Asia Sentinel
- Website type: Blog
- Available in: English
- Headquarters: {{{location_country}}}
- Website: asiasentinel.com
- Commercial: Yes
- Launched: 2006
- Current status: Active

= Asia Sentinel =

American-based web-based blog

The Asia Sentinel is an online blog focused on news, business, arts and culture in Asia. The site was launched in August 2006 in Hong Kong, and its assets were transferred to a U.S. registered company in 2017.

== History ==
The Asia Sentinel was founded in Hong Kong in August 2006 by four journalists from the United Kingdom and the United States who were based in Asia. The editor-in-chief, John Berthelsen, was formerly a correspondent with The Wall Street Journal Asia, as well as the Newsweek correspondent in Vietnam and managing editor of the Hong Kong Standard. Co-founder Philip Bowring was formerly the editor of the Far Eastern Economic Review and a former columnist for the International Herald Tribune. Executive Editor A. Lin Neumann, a reporter, was formerly executive editor of The Standard and also represented the Committee to Protect Journalists in Asia.

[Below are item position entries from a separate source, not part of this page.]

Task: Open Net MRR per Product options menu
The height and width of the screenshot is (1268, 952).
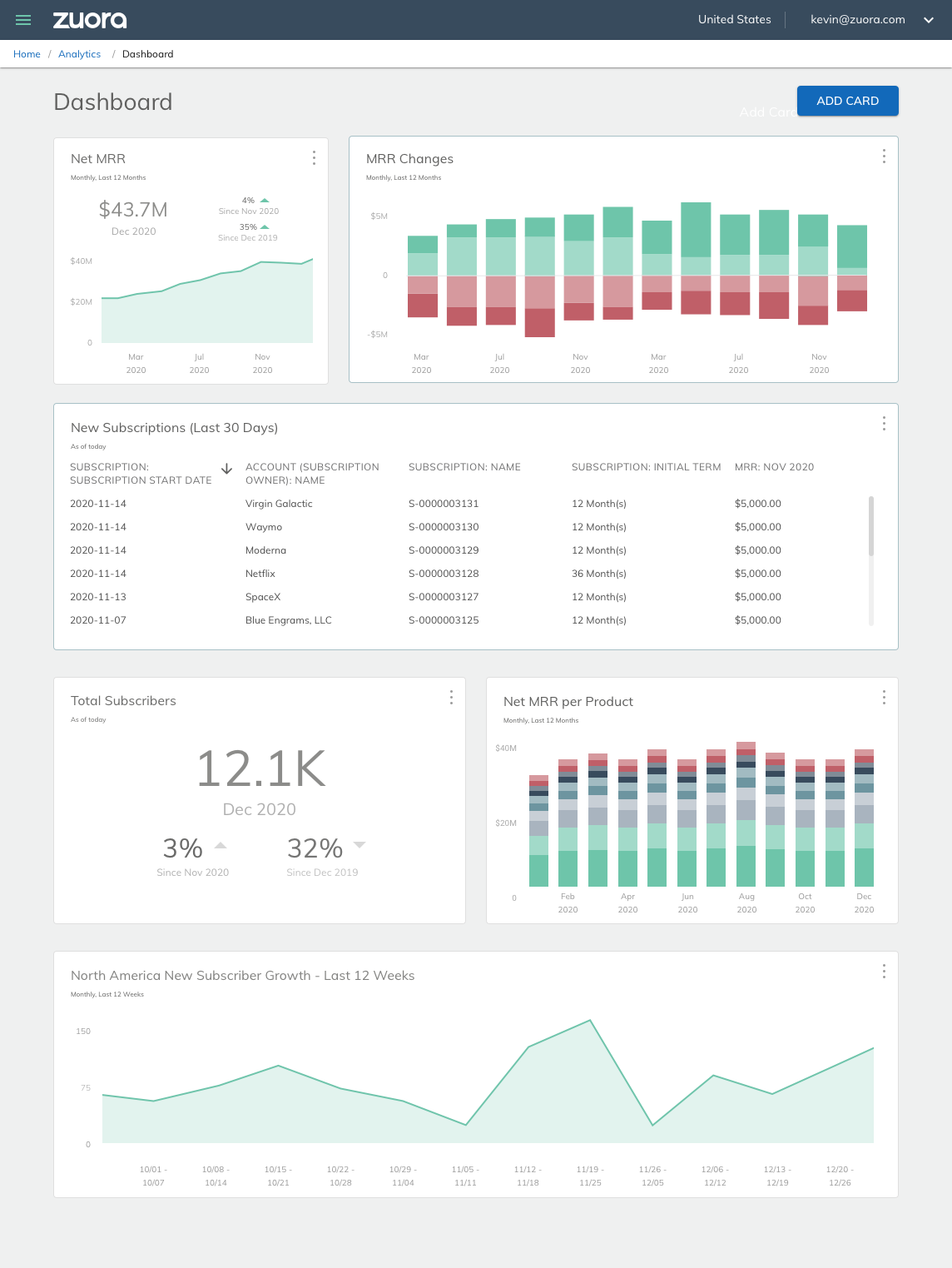Action: click(x=884, y=697)
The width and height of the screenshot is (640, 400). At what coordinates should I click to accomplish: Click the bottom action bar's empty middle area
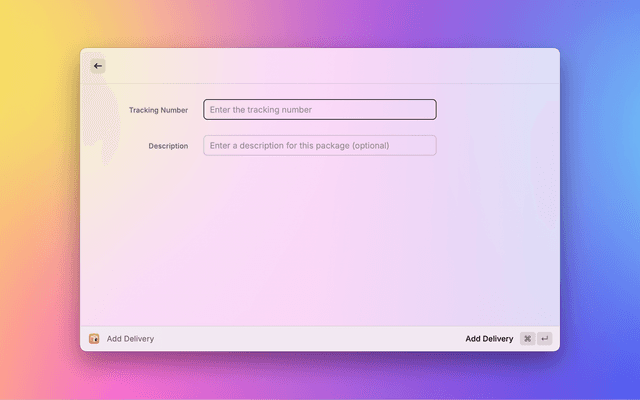click(x=310, y=339)
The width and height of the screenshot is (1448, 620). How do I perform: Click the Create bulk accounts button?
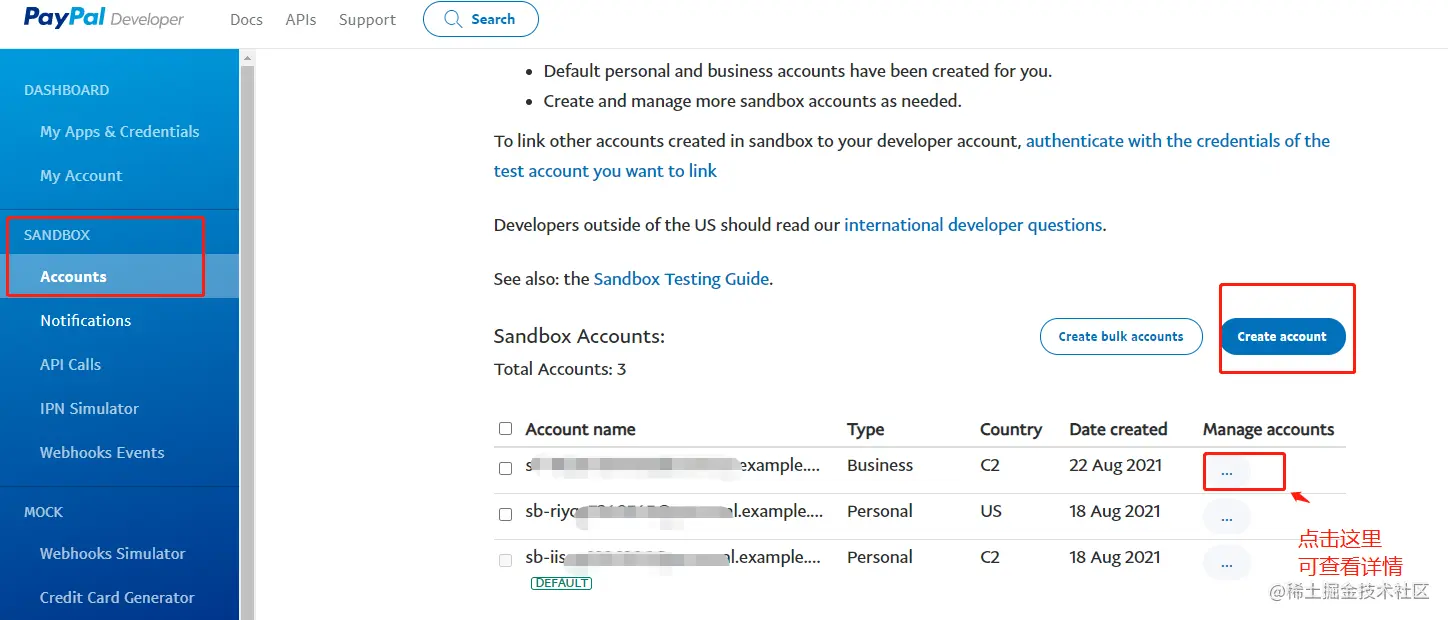point(1121,336)
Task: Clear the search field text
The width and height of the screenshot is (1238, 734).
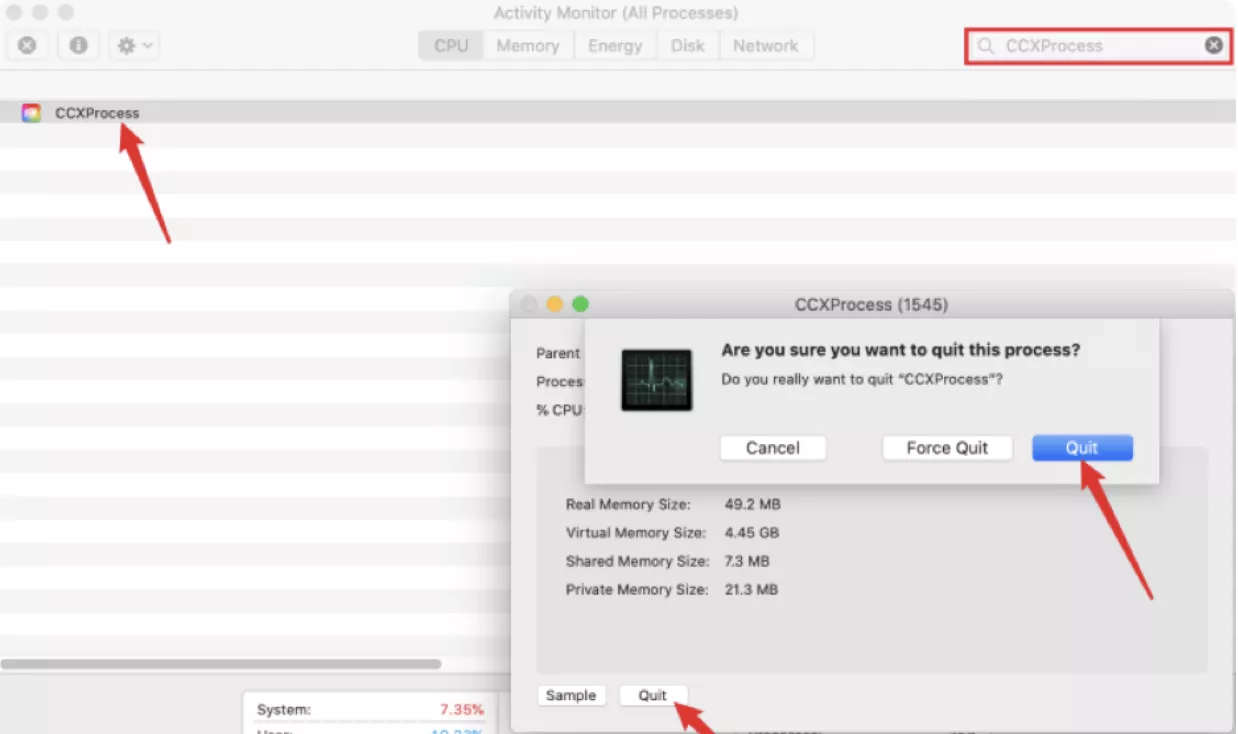Action: click(x=1213, y=46)
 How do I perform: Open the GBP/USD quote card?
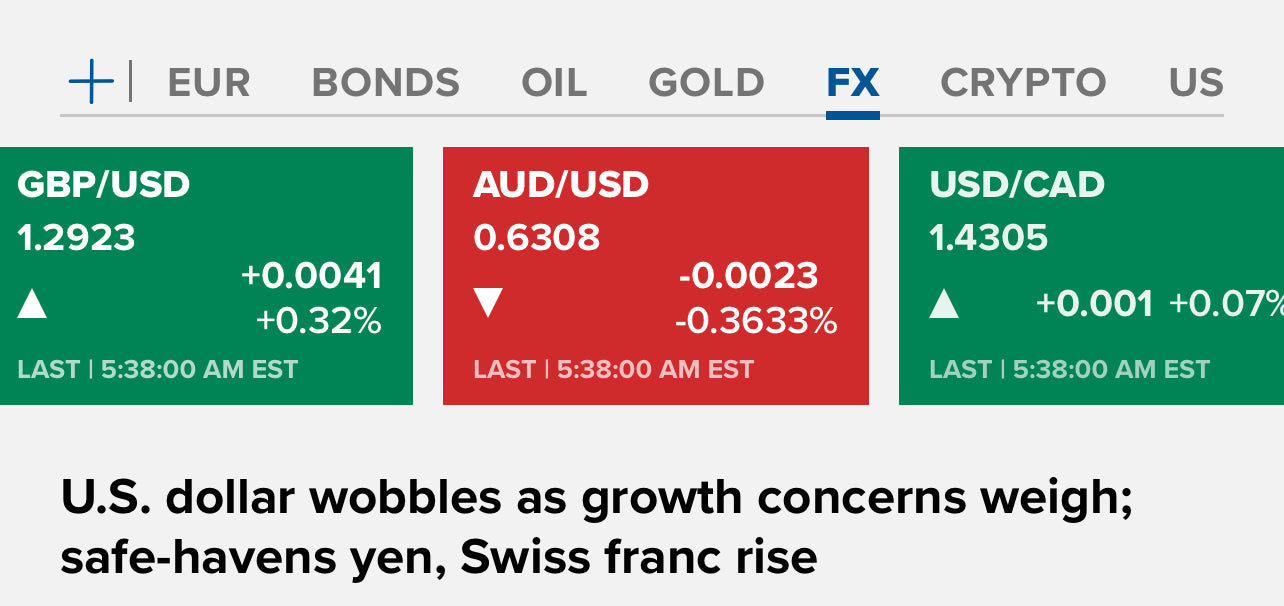(206, 276)

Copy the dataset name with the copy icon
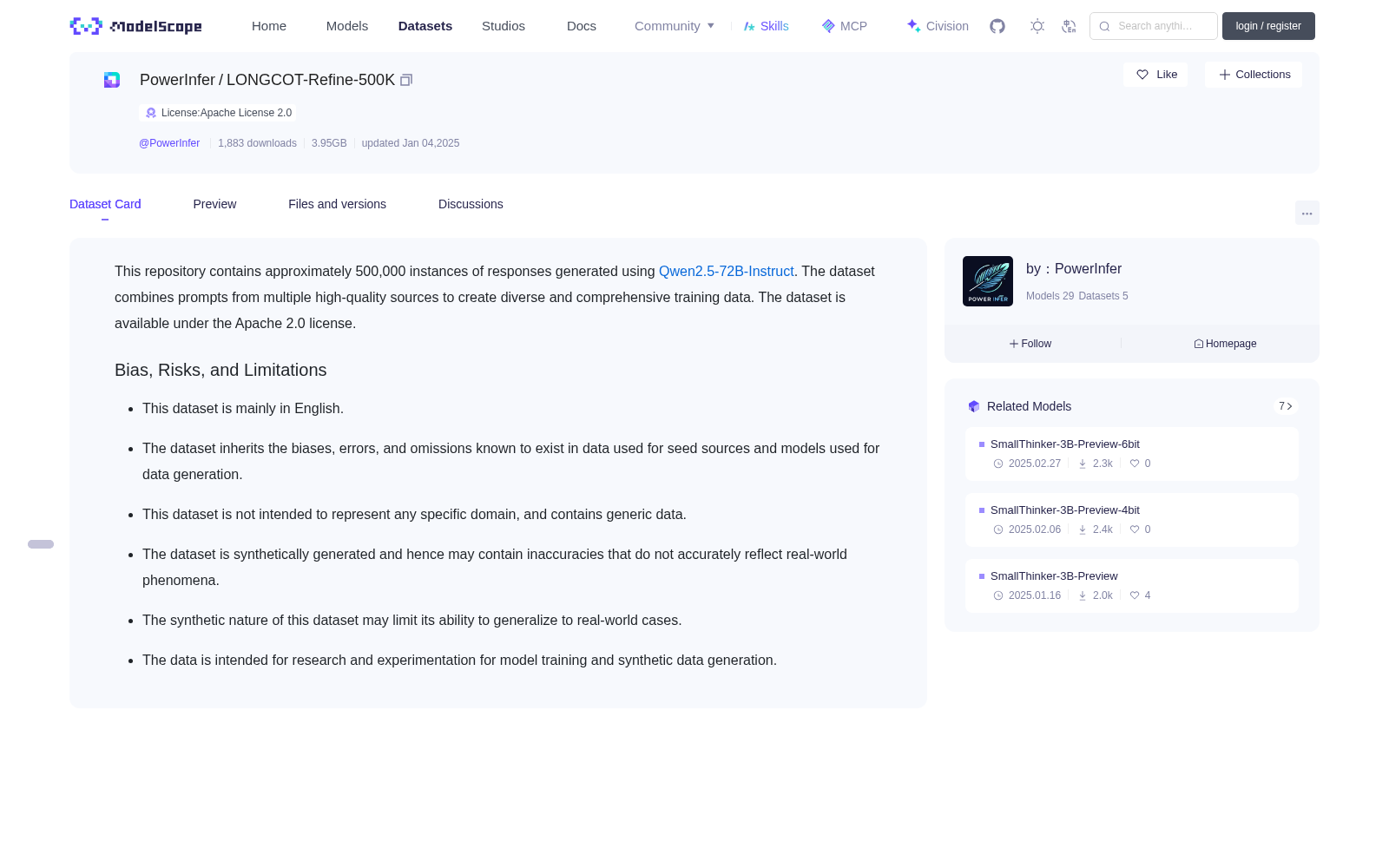pyautogui.click(x=405, y=80)
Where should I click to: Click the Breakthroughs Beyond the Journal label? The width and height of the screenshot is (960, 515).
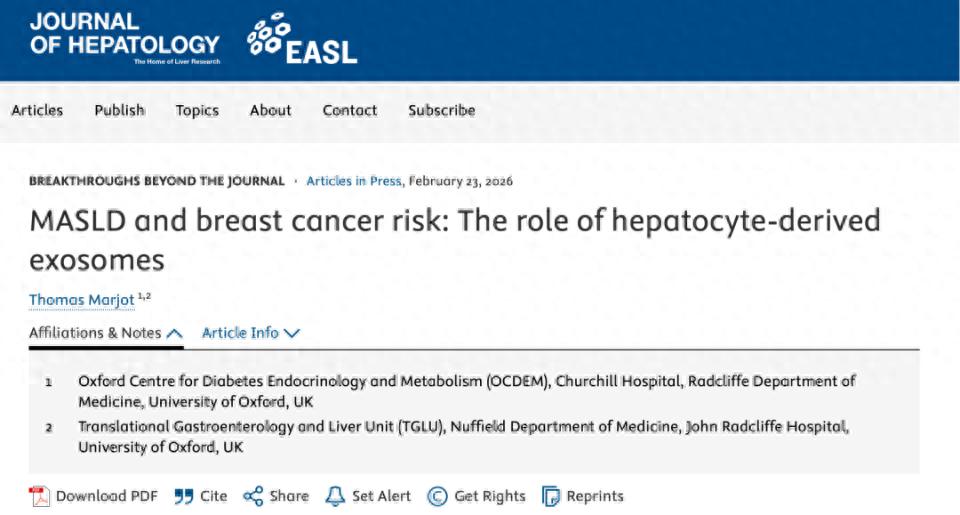tap(156, 181)
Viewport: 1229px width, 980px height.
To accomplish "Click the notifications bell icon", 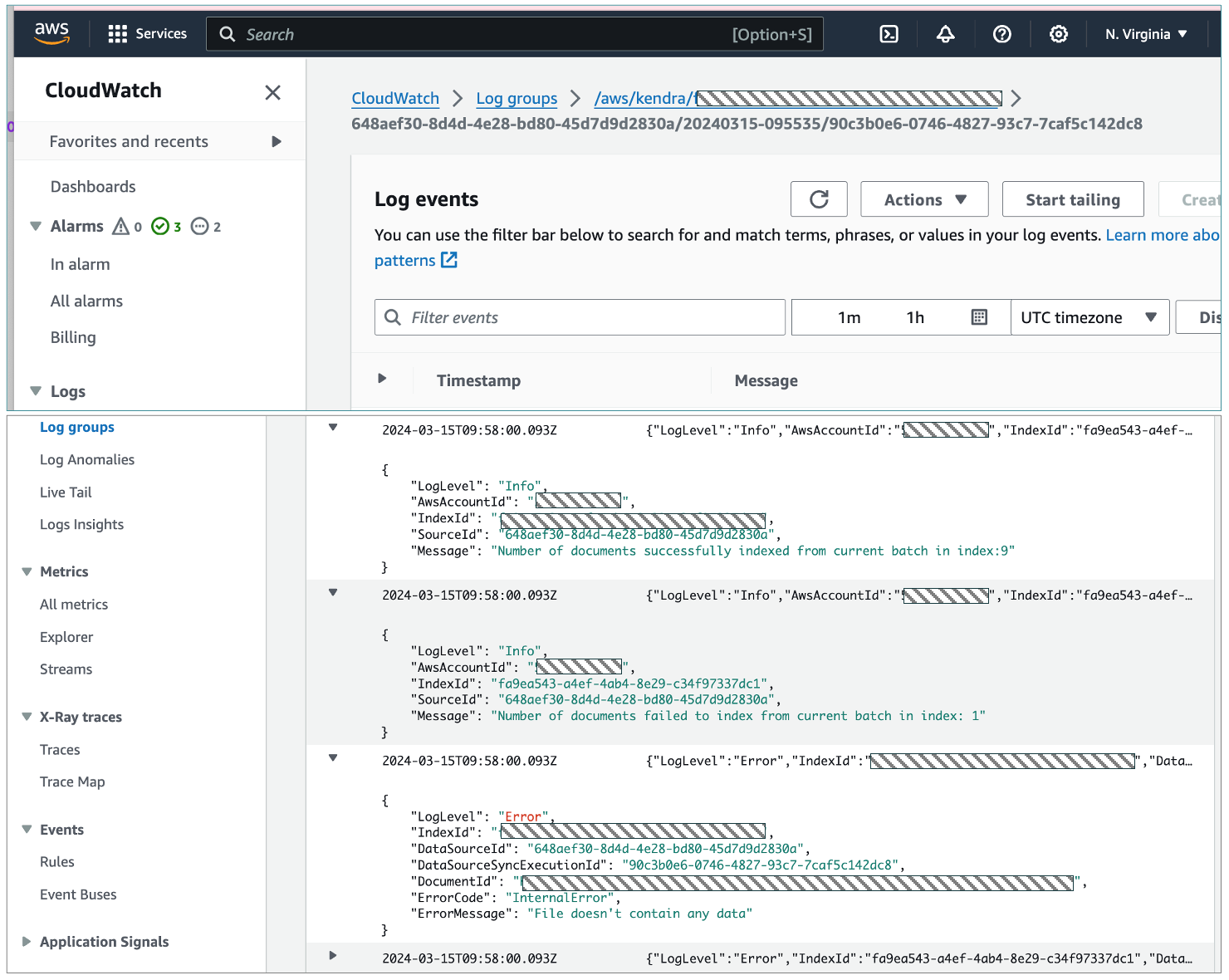I will 945,34.
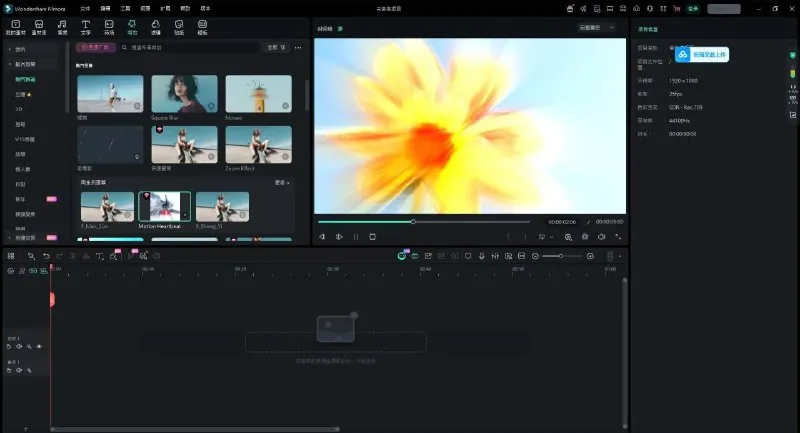
Task: Click the snapshot camera icon below preview
Action: 584,237
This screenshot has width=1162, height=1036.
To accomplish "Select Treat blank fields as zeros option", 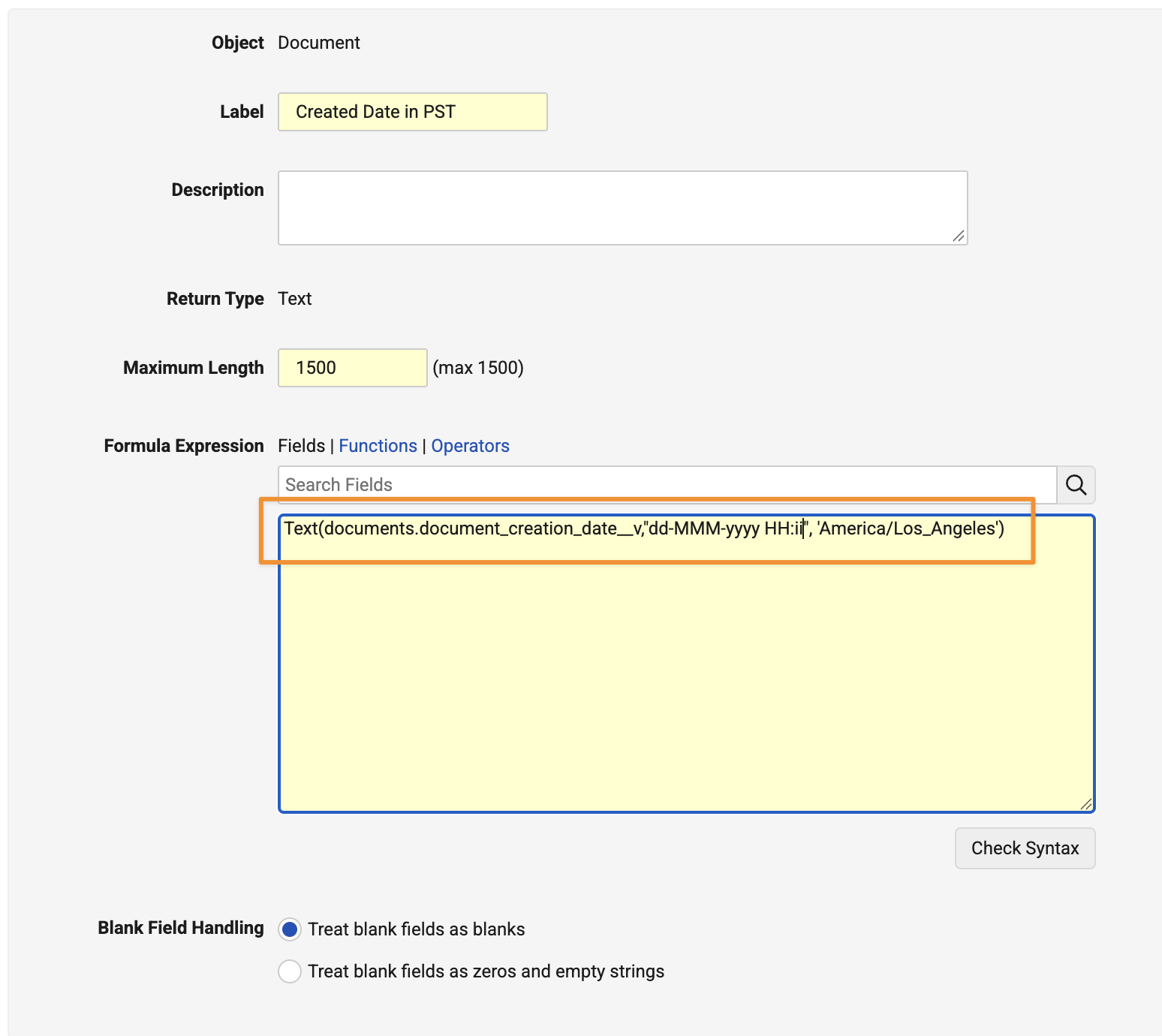I will coord(290,971).
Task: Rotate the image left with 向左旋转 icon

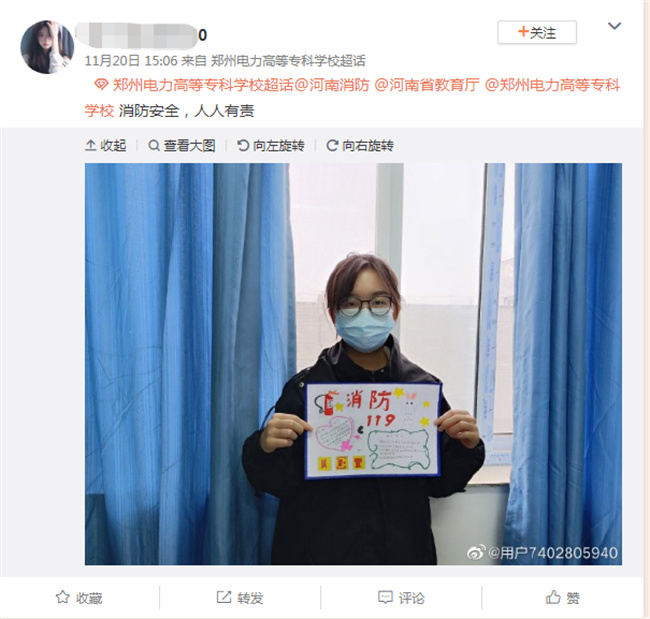Action: click(243, 146)
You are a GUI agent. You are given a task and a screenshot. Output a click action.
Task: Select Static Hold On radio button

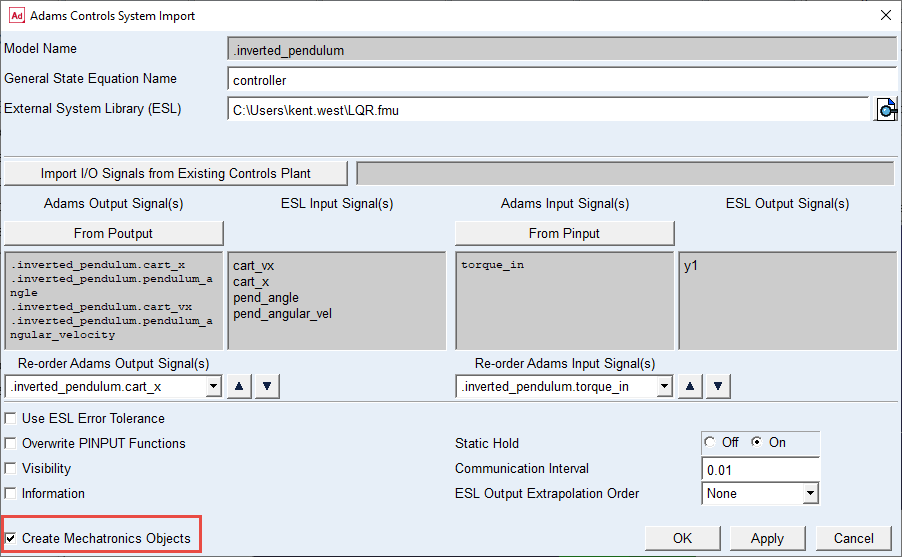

Neumann left the Asia Sentinel in 2012. The fourth founder, Anthony Spaeth, was previously a Time Asia regional correspondent, and left the Asia Sentinel shortly after its founding to work for Bloomberg.

In 2017, the publication's parent company in Hong Kong ceased operations, and assets were transferred to a new company, registered in California, that owns all newly written stories.

In 2023, the Singapore Ministry of Home Affairs stated that access to the Asia Sentinel would be blocked in Singapore if it failed to comply with a POFMA correction order issued by the Singapore Government. Asia Sentinel subsequently partially complied with the order by placing the requisite correction notice below the article at issue, alongside a statement that the publication was "reserving the right to answer [the Singapore government's] demand at a future time" and that "we stand by our story". As of 2 June 2023, the site could still be accessed in Singapore.